**** Supplied information ****

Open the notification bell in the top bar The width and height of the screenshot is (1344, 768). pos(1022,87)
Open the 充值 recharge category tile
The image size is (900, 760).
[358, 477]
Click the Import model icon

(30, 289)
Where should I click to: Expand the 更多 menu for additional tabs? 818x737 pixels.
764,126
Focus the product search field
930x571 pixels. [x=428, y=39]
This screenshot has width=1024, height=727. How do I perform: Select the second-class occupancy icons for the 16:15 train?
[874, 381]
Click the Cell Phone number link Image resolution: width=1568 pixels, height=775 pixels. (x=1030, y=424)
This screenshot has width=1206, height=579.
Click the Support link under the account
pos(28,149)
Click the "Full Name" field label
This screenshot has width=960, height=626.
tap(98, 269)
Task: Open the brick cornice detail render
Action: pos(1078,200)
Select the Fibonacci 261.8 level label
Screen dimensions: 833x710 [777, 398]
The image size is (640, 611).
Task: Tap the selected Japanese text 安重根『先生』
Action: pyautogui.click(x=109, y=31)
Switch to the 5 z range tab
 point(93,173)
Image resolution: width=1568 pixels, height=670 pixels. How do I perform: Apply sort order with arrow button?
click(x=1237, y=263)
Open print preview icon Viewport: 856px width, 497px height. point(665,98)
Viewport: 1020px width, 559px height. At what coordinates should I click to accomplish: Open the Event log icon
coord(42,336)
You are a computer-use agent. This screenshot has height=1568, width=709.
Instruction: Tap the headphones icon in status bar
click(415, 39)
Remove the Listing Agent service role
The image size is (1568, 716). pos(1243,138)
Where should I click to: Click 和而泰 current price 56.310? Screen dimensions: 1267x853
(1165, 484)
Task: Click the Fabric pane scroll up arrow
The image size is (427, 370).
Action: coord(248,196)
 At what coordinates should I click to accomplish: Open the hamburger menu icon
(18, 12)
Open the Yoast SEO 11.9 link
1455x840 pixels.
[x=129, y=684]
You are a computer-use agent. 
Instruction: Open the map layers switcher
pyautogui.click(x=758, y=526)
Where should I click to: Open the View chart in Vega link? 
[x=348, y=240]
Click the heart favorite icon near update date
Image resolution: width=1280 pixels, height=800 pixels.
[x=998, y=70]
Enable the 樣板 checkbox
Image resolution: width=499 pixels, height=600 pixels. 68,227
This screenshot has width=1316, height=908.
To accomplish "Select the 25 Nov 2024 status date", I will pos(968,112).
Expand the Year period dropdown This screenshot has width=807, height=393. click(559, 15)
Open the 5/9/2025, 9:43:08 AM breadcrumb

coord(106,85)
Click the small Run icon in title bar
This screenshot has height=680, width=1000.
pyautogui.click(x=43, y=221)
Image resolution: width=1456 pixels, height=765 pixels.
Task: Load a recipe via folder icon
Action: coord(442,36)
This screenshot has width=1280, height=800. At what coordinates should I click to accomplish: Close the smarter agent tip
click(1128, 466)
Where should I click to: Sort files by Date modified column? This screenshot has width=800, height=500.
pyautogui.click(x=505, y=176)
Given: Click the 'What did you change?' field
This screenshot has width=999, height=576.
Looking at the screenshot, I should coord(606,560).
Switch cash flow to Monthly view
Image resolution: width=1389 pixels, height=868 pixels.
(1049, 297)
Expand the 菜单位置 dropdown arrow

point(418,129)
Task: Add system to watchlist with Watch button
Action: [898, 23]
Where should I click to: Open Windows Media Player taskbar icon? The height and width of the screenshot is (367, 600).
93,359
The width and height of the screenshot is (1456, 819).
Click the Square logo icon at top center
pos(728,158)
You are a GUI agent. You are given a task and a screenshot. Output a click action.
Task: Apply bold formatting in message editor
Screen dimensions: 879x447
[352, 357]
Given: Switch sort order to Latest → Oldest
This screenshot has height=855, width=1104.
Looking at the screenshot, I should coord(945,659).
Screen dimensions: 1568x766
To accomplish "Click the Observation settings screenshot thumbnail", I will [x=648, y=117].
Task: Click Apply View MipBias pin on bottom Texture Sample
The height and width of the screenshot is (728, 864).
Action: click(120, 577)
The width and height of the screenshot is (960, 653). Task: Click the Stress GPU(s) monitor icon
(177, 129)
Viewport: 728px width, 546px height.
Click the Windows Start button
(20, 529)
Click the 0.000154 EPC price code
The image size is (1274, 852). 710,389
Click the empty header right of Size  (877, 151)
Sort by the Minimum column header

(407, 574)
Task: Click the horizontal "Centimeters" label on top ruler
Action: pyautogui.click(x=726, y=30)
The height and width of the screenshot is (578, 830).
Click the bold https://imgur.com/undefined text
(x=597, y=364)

****

Exercise brief:
Looking at the data above, show all lines where the word "computer" occurs.

Result for this task:
You are a computer-use agent. This screenshot has height=1568, width=709.
You are a computer-use agent. 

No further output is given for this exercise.